* _TASK GOAL_
Answer these questions about the dataset page below, one per line:
1. What size is the file README.md?
2. Where did the human protein sequences used in the BLAST searches come from?
3. When the vertebrate alignments were trimmed, what was preserved?

* _EXTRACT_
= = =
Epistasis plays a limited role in driving entrenchment during neutral protein evolution
Data files
Jun 05, 2026 version files 447.98 KB
-
NxE.diff
882 B
-
README.md
3.25 KB
-
SI_NxE-Orthodomain-Alignments-2.zip
443.86 KB
Abstract
This dataset contains curated orthologous domain (“orthodomain”) multiple sequence alignments generated for large-scale analyses of protein evolution, epistasis, and evolutionary constraint. The alignments were derived from protein domain family datasets analyzed in de la Paz et al. For each domain family, human domain sequences were identified through BLAST searches against human protein sequences obtained from UCSC 100-vertebrate alignments. Corresponding vertebrate alignments were then trimmed to retain only the regions homologous to each query domain while preserving the complete domain length. The resulting ortho-domain alignments comprise homologous vertebrate sequence sets for individual protein domains and were used to investigate evolutionary dynamics, sequence constraints, and epistatic interactions across proteins.
= = =
* _DATASET EXTRACT_

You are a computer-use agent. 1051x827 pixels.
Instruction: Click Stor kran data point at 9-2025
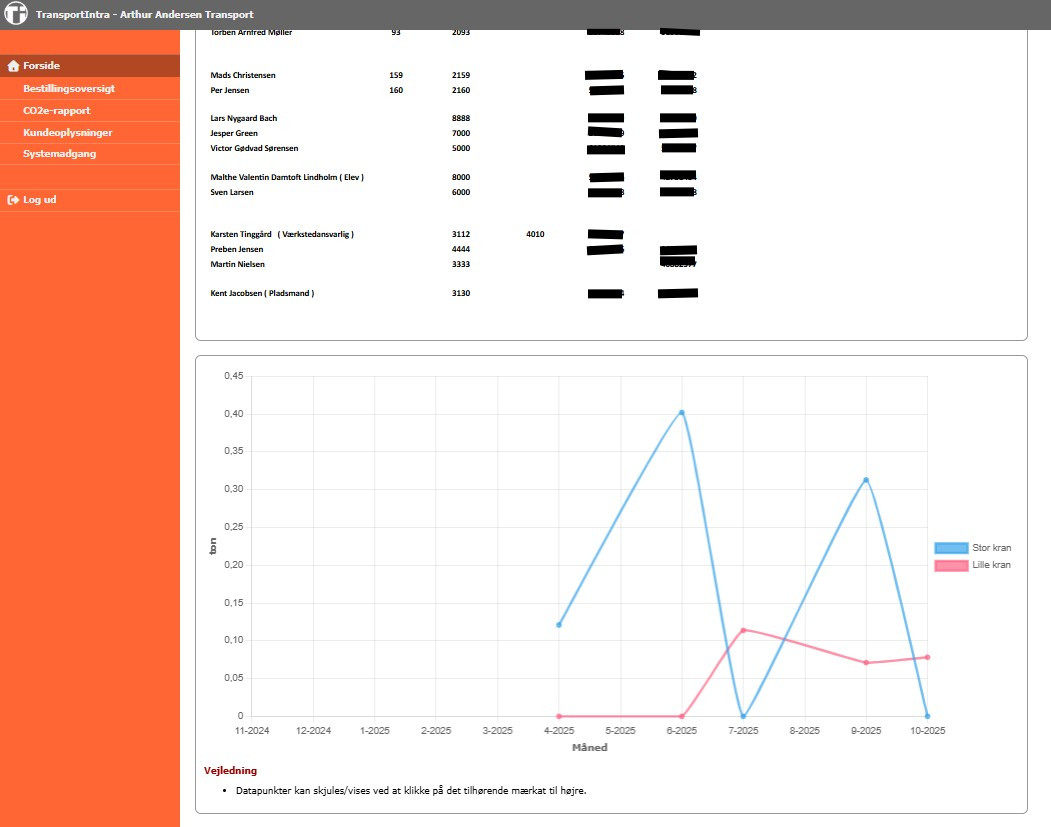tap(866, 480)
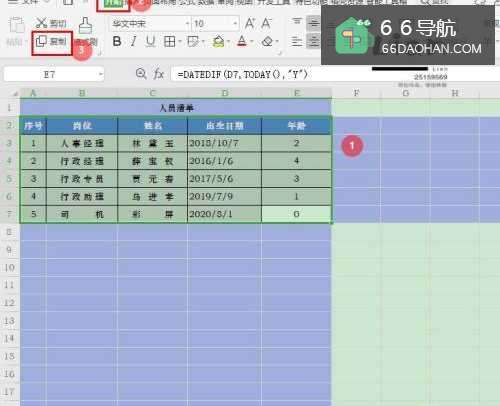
= = =
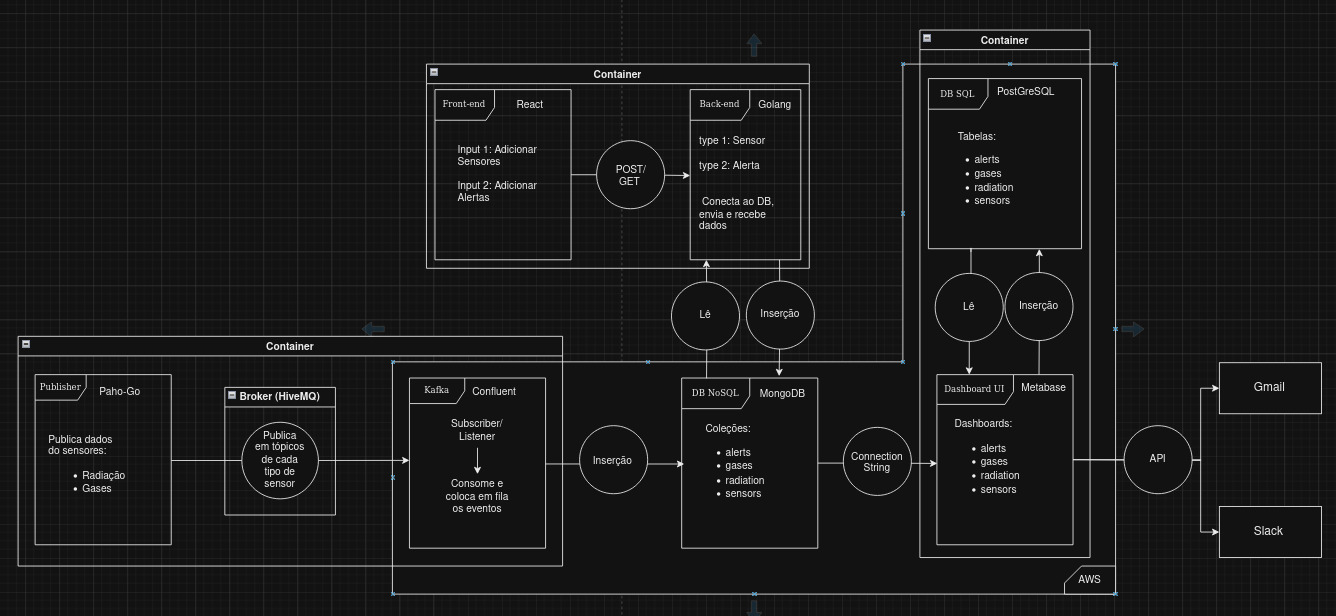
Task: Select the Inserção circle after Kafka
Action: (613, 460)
= = =
* _RESULT_
1. 3.25 KB
2. UCSC 100-vertebrate alignments
3. The complete domain length